Les héritages : de la slide aux reprises
On associe souvent la période All Things Must Pass à la consécration de la slide guitar chez Harrison. Sur le titre éponyme, elle n’est pas l’élément dominant, mais elle respire autour de la voix, comme un ruban d’air. Cette esthétique, que l’on retrouve ensuite dans « My Sweet Lord », « Wah-Wah » ou « Isn’t It a Pity », a irrigué des générations de guitaristes plus portés sur la mélodie que sur le débit. Côté reprises, la chanson a connu des lectures folk, gospel, indie, preuve qu’elle supporte à la fois la nudité d’une guitare-voix et le déploiement d’un ensemble étoffé. Qu’elle soit chantée par Billy Preston dans une ferveur soul, par Paul McCartney dans un cadre commémoratif, ou reprise par des artistes de scènes plus indépendantes, elle conserve son pouvoir accueillant : on peut y déposer ses propres passages.
Ce que The Band a donné à George — et réciproquement
Au fond, l’histoire réciproque de « All Things Must Pass » et de The Band est celle d’un échange. The Band offrait un idiome : une manière de tenir ensemble simplicité harmonique, gravité narrative et chaleur instrumentale. Harrison apportait une verticale : un sens de la mélodie qui regarde au-dessus de l’horizon et ose la formule la plus dénuée. Que le titre n’ait jamais été enregistré par The Band ne change rien à l’affaire. L’aveu de George «j’entendaislavoixdeLevonHelm»« j’entendais la voix de Levon Helm » dit la debt et scelle un paradoxe heureux : pour redevenir George Harrison, il lui a fallu emprunter la route d’un autre.

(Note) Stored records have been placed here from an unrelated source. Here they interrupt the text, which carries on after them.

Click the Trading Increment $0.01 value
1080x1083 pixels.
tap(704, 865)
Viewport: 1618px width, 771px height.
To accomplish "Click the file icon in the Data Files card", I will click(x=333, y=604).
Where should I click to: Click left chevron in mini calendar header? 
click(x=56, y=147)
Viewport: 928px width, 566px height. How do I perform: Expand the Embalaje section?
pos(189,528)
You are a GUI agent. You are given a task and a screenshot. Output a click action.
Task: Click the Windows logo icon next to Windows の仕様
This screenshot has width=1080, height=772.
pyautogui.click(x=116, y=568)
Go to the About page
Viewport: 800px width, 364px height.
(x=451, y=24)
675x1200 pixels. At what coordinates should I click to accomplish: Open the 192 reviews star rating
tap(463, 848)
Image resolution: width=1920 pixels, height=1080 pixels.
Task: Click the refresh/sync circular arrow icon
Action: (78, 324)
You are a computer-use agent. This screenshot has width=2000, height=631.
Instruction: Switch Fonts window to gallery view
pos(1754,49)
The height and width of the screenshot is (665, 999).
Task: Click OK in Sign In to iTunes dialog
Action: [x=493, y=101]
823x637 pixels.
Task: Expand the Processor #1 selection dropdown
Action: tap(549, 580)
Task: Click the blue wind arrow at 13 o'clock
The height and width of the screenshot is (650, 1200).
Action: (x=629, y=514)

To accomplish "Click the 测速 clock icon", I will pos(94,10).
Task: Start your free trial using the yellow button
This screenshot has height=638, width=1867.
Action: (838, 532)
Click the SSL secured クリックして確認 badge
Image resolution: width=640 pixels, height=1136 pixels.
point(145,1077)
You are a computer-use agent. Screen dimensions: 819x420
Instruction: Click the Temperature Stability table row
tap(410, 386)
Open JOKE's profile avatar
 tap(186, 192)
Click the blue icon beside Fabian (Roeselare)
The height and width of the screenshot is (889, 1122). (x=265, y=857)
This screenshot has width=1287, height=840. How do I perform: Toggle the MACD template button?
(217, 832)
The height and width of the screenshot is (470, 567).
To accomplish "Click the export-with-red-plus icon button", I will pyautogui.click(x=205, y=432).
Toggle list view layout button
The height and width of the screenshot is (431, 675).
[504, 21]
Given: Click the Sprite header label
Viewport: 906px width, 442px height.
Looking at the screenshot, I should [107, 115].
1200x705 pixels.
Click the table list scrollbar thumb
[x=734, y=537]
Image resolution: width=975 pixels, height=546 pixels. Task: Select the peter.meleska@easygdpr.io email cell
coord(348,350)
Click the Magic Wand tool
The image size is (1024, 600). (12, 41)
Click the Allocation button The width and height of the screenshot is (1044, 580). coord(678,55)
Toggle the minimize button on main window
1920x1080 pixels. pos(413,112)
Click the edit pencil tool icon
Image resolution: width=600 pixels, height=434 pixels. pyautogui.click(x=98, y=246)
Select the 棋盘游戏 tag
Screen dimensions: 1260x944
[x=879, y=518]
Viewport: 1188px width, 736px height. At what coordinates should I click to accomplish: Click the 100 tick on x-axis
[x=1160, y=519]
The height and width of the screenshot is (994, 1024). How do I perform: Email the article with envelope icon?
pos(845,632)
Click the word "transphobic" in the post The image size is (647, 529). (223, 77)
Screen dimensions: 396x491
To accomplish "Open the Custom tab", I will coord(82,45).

Dernier mouvement : le temps qui passe, la chanson qui reste
On a parfois tendance à réduire « All Things Must Pass » au chapitre « séparation des Beatles ». Elle mérite mieux. C’est une pièce-pivot où l’on voit, à nu, la manière dont Harrison relie les éléments : l’Orient et l’Americana, la gnose et la chanson, la tristesse et la gratitude. Si elle touche encore, c’est qu’elle explique peu et accueille beaucoup. Quand Harrison la compose, il imagine Levon Helm ; quand il l’enregistre, il choisit une forme plus ample ; quand on la réécoute, cinquante ans plus tard, on y entend surtout une voix qui, sans surcharge, rappelle une loi que chacun connaît intimement. Tout passe. Ce n’est pas une menace ; c’est un soulagement discret qui rend possible la suite.
Épilogue : une leçon d’oreille
L’épisode Helm révèle aussi un savoir-faire d’auteur : entendre qui pourrait chanter la chanson mieux que soi, ou du moins autrement. Beaucoup d’auteurs-compositeurs se racontent comme des interprètes naturels de leurs propres œuvres. Harrison, lui, n’a jamais craint de décaler la perspective. Il a donné des titres à d’autres, il a coproduit des versions concurrentes, il a prêté sa guitare sans exiger la lumière. Dans « All Things Must Pass », cette disposition atteint sa forme la plus pure : une chanson offerte à une voix imaginaire, et qui, revenue à son auteur, trouve son visage définitif sans perdre la trace du rêve initial. C’est peut-être cela, la vraie sagesse pop : savoir prêter l’oreille à ce que la chanson demande, avant de la signer.